Письменное задание A: Сколько детей сидело на печи, согласно воспоминаниям о начале войны?
Письменное задание B: Воспроизведите дословно фрагмент воспоминаний о начале войны от «Гапонов Дмитрий Тимофеевич (1936» до «гонец из района.».

Исходный текст:
_ _ _ _ _
Гапонов Дмитрий Тимофеевич (1936 г.р.), бывший малолетний узник шталага №342 (ст. Молодечно, Беларусь), род. в д. Революция, Брянская область
«Война! Это страшное слово, как гром среди ясного неба. Уже на второй день после ее начала эту жестокую новость принес гонец из района.
Стояло лето, на улице ярко светило солнце, пели на все лады птицы, а в деревне стоял невиданный шум, душераздирающий плач, стоны. Люди не понимали, что надо делать. Мама моя была подавлена нежданно свалившимся на ее голову горем: она то усаживалась на скамейку возле отца, который сидел, повесив голову, то вскакивала, начинала собирать белье, еду в дорогу и все что-то говорила про себя и про детей. Чувствовало ли мамино сердце, что она в последний раз видит любимого человека, может с ним поговорить, обнять и прижаться к нему? Мы, все четверо детей, сидели на печи, сидели тихо. Мы сидели и не понимали еще, какое горе свалилось на наши еще неокрепшие плечи. |
|
Гапонов Дмитрий Тимофеевич, 2015 г. |
Но вот папа сказал: «Пора». Встал со скамейки и начал поочередно целовать своих детей: сначала Зину, потом Тоню, потом поднял меня на руки, потом поцеловал Мишу.
_ _ _ _ _
Предоставленные записи:
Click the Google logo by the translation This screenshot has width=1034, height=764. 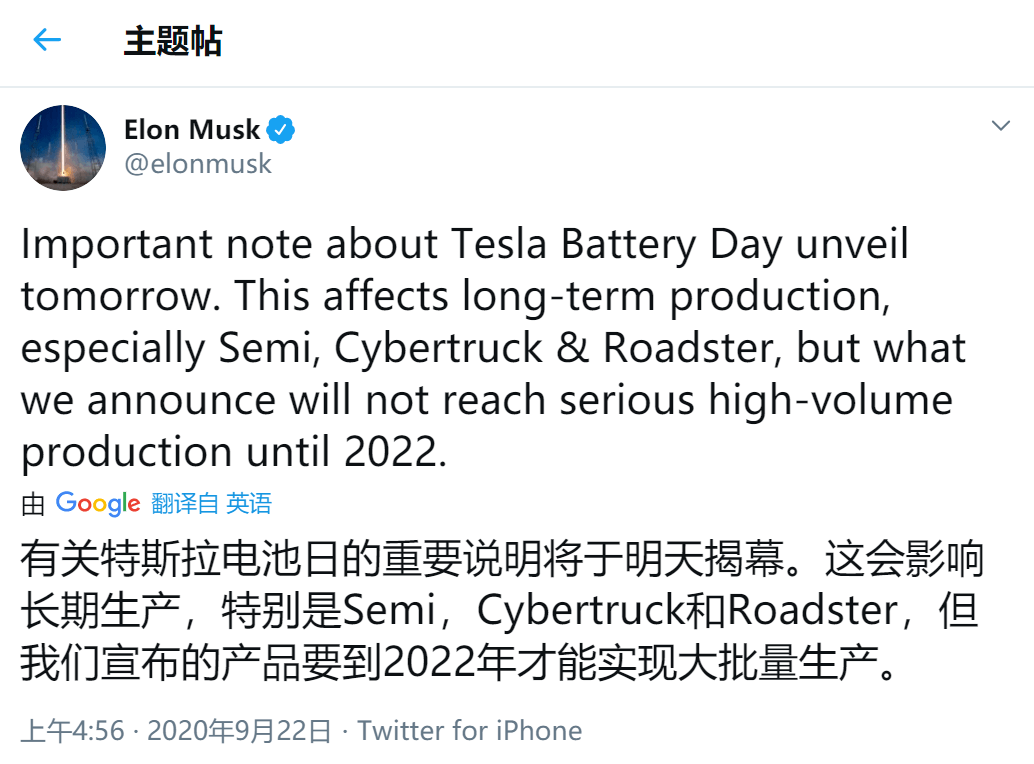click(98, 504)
_ _ _ _ _
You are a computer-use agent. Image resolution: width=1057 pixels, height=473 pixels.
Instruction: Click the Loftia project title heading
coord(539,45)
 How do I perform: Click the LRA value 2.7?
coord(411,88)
_ _ _ _ _
Письменный ответ A: Четверо детей.

Письменный ответ B:
Гапонов Дмитрий Тимофеевич (1936 г.р.), бывший малолетний узник шталага №342 (ст. Молодечно, Беларусь), род. в д. Революция, Брянская область
«Война! Это страшное слово, как гром среди ясного неба. Уже на второй день после ее начала эту жестокую новость принес гонец из района.